Betty buzzed in for the third time in the past fifteen minutes. “Commander Forrestal is here, Mr. President. He says it’s urgent.”
“Very well,” Ryan said into the intercom.
The deputy national security adviser, United States Navy Commander Robert Forrestal, stepped inside the door and snapped to attention, as h
e always did when he came into the Oval. He’d changed over from his winter blues to his summer white uniform just weeks before. Ryan thought Marine Corps dress was the classiest uniform that there was, but when it came to the Navy, the summer whites looked especially sharp.
“Good morning, Robby,” Ryan said. “And you too, Scott.”

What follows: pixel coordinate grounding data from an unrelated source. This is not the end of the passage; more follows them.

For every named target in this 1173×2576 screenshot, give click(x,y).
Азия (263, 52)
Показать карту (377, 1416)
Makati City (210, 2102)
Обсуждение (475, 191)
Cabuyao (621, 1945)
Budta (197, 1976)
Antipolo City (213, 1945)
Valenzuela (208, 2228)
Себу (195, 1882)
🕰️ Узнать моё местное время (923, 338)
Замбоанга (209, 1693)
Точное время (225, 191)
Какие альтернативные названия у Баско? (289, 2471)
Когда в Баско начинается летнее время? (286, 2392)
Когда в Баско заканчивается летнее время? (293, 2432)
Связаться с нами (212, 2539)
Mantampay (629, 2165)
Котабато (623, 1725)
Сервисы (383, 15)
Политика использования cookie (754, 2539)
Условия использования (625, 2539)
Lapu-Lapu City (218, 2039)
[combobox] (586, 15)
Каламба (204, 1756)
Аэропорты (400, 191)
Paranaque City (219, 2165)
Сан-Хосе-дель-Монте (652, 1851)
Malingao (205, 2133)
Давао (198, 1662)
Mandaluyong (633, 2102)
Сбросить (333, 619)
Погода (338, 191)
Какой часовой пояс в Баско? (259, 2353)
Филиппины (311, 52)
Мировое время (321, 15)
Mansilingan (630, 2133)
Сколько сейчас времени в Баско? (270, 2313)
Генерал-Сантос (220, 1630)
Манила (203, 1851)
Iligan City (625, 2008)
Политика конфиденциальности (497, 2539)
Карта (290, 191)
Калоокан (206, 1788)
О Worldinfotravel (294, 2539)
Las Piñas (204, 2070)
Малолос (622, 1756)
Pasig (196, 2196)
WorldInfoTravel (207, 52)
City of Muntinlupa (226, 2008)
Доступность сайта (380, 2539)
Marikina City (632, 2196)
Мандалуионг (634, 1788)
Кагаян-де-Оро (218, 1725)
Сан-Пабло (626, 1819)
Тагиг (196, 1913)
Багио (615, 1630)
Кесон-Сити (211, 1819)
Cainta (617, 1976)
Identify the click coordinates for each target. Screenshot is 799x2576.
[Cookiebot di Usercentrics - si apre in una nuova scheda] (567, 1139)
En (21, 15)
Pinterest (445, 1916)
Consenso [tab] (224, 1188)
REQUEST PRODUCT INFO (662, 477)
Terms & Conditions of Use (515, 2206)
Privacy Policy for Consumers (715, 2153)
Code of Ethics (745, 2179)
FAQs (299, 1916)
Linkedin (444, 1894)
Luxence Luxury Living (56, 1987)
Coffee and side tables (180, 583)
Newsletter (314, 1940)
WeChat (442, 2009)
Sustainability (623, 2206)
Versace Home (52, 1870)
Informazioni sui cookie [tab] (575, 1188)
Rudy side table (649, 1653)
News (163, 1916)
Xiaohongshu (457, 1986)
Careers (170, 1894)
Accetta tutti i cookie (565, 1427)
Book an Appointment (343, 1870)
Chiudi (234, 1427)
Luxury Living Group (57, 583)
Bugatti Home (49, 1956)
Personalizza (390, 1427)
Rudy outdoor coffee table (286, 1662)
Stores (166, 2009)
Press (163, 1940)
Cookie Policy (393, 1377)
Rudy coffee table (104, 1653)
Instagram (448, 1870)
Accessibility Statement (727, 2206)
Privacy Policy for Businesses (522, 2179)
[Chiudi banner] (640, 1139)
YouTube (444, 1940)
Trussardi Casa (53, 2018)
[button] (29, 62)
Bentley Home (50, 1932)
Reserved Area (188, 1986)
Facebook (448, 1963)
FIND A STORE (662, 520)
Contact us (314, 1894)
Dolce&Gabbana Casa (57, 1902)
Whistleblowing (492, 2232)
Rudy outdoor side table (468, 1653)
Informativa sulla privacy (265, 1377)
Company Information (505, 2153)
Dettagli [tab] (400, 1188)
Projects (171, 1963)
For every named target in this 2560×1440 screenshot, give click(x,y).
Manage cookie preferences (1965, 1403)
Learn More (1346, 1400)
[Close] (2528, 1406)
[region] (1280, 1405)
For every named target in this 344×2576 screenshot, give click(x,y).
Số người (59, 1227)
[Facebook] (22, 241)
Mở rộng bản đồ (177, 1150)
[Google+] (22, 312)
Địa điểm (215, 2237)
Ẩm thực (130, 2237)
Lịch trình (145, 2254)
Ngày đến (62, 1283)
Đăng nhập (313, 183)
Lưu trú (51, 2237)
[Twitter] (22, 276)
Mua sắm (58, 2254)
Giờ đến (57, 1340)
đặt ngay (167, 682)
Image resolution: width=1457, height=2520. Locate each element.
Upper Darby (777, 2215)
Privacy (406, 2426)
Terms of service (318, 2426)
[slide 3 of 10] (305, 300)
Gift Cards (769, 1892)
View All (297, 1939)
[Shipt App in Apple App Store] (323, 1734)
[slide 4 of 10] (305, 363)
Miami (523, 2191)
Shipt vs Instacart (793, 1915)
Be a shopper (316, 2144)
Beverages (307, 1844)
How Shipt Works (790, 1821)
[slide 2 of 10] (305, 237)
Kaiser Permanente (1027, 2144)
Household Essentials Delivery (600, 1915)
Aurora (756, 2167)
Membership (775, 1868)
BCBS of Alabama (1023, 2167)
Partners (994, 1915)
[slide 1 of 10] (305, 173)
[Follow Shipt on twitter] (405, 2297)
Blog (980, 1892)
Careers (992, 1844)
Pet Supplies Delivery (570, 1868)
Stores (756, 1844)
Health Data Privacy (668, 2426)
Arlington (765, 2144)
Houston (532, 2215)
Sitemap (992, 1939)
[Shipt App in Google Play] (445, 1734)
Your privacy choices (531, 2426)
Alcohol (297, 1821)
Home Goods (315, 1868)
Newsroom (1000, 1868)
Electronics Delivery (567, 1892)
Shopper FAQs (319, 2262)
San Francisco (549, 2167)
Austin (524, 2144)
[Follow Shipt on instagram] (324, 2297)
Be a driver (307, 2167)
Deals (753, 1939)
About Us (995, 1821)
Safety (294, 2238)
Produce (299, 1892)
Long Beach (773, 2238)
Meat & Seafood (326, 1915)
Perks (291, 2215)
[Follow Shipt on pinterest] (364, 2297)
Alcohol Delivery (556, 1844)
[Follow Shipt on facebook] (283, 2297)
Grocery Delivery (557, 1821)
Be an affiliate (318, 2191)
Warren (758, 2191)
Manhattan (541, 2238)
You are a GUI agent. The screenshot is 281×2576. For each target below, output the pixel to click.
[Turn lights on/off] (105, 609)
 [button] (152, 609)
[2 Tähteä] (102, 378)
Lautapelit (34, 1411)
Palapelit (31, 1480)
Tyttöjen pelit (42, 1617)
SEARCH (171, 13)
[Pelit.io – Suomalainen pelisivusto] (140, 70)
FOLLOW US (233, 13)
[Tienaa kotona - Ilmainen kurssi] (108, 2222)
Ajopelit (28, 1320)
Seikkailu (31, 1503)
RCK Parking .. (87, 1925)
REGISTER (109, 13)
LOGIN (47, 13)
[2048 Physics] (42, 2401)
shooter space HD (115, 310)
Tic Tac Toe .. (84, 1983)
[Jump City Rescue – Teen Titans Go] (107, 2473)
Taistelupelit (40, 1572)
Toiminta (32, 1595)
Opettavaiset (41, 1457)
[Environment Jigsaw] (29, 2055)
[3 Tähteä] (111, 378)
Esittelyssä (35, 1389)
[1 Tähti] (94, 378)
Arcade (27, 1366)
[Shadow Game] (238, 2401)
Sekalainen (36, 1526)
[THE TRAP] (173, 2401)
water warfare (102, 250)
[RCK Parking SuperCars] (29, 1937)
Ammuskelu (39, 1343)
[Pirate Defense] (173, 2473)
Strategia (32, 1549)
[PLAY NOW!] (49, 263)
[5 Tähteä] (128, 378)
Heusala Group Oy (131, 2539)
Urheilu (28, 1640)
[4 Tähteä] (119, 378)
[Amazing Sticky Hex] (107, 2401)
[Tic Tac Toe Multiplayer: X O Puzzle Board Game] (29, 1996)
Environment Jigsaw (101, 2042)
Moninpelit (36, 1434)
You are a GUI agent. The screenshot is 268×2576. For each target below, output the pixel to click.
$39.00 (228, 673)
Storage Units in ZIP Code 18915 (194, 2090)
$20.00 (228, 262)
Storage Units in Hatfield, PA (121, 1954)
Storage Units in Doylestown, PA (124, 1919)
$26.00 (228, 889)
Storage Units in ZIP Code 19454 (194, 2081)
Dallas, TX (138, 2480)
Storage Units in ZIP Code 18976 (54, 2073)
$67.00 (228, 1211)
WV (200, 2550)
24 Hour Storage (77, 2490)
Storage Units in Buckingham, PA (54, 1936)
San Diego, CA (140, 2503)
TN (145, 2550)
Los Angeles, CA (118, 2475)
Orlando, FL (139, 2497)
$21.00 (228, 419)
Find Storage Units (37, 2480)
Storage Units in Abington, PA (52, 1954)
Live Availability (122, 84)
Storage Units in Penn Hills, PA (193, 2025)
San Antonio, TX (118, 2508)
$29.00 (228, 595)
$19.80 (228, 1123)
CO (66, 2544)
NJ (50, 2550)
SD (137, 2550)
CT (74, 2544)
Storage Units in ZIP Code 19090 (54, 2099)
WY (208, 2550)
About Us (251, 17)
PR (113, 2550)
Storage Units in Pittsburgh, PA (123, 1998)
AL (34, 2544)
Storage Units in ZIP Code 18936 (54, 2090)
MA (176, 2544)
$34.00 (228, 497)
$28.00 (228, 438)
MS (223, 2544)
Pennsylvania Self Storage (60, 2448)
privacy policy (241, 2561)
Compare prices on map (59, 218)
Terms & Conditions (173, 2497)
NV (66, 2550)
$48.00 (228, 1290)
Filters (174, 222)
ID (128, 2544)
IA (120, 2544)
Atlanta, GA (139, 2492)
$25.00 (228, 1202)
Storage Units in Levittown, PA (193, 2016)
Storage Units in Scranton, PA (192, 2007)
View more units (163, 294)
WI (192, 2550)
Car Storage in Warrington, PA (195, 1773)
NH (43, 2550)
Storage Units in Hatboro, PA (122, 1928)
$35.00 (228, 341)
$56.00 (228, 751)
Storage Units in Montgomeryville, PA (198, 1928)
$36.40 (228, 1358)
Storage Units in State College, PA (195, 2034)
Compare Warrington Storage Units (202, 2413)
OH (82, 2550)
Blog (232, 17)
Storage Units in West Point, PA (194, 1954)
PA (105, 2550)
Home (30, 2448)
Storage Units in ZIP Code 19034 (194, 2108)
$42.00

The secretary of state, Scott Adler, stepped in behind Commander Forrestal. “I’m guessing you’re both here about the situation with the video?”
The two men looked at each other as if surprised by the question. They both nodded.
“Arnie showed me,” Ryan said. “I’m sure the networks have already picked it up.”
“CNN has it,” Adler said.
Forrestal spoke next. “We have personnel in Garoua, in the northern part of the country, as well as air assets in Agadez, Niger. They are aware of the situation and—”
Ryan frowned, throwing his hand up. “I think we’re talking at cross-purposes here. Start over as if I don’t know anything about this. Because I sure as hell do not.”
“Cameroon, Mr. President,” Forrestal said. “President Njaya’s troops have surrounded our embassy in Yaounde.”
“Surrounded?” Arnie van Damm put a hand on top of his bald head. “What the hell do you mean, surrounded?”
Adler gave an exhausted shrug. “Encircled, Arnie. Swarmed. Bum-rushed.” He looked at Ryan. Any briefing in the Oval was meant for the President, not the chief of staff. “They were attacked, sir. No casualties reported, but we believe a Cameroonian general has taken refuge with his family in the chancery.”